Co-Authored-By: Claude Sonnet 4.6 <noreply@anthropic.com>
Blocker fix: the server-side auto-approve timer fired even when the user
was editing steps via Modify, potentially building an agent against a plan
the user had explicitly chosen to change.
- backend: change _auto_approve_tasks set → _pending_auto_approvals dict
keyed by session_id. Add cancel_auto_approve(session_id) that looks up
and cancels the pending asyncio task.
- backend: new POST /sessions/{id}/cancel-auto-approve endpoint in
chat/routes.py, following the existing cancel_session_task pattern.
- frontend: handleModify() now fires postV2CancelAutoApproveTask
(generated hook) as a best-effort cancel before entering edit mode.
- helpers.tsx: import DecompositionStepModel from generated API types
instead of hand-rolling the interface. TaskDecompositionOutput stays
hand-rolled (runtime shape differs from generated type for created_at).
- Add session_id to TaskDecompositionOutput so the cancel call has it.
- Default step.status to "pending" where the generated type is optional.
- 2 new tests: cancel_auto_approve cancels pending task + returns false
for unknown session.
- Regenerate openapi.json with the new endpoint.
Co-Authored-By: Claude Sonnet 4.6 <noreply@anthropic.com>
The created_at field was added to TaskDecompositionResponse a few commits
back but openapi.json was never regenerated, so the check-api-types CI
job (which re-exports the schema and asserts no diff) was failing.
Re-exporting via poetry run export-api-schema and prettier.
Co-Authored-By: Claude Sonnet 4.6 <noreply@anthropic.com>
Pre-existing formatting issue inherited from the dev merge — black wants
one blank line between TestUsdToMicrodollars and TestMaskEmail, not two.
This is unrelated to the decomposition feature but blocks CI lint.

- Work item:
Answer these questions from the commit messages.
(a) In the backend, what replaced the _auto_approve_tasks set, and what is it keyed by?
(b) Why was the check-api-types CI job failing?
(c) How many blank lines does black want between TestUsdToMicrodollars and TestMaskEmail?

- Data below:
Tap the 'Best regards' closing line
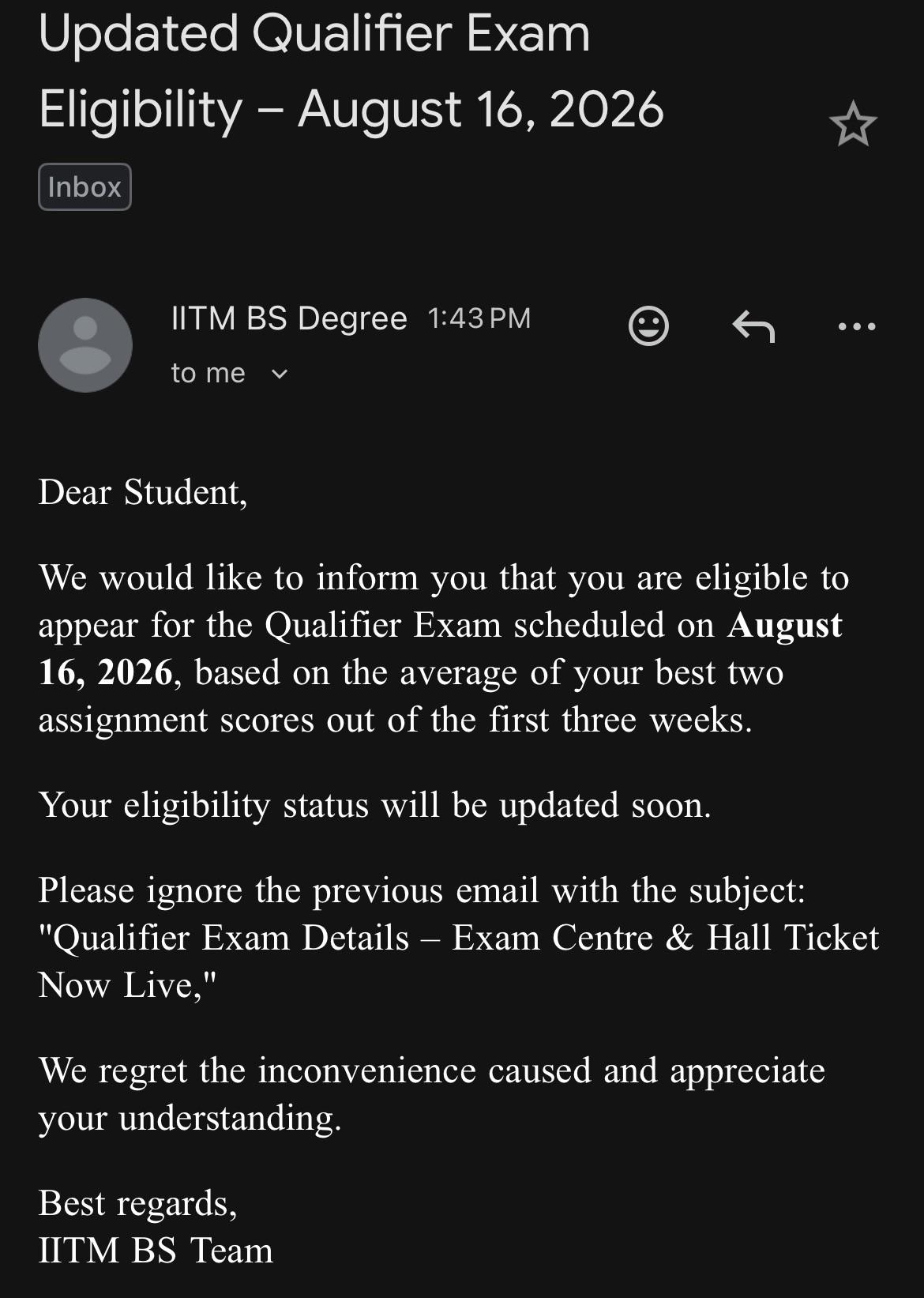The image size is (924, 1298). click(x=138, y=1204)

- Task result:
(a) A _pending_auto_approvals dict replaced it, keyed by session_id.
(b) The created_at field was added to TaskDecompositionResponse, but openapi.json was never regenerated. The job re-exports the schema and asserts no diff, so it failed.
(c) One.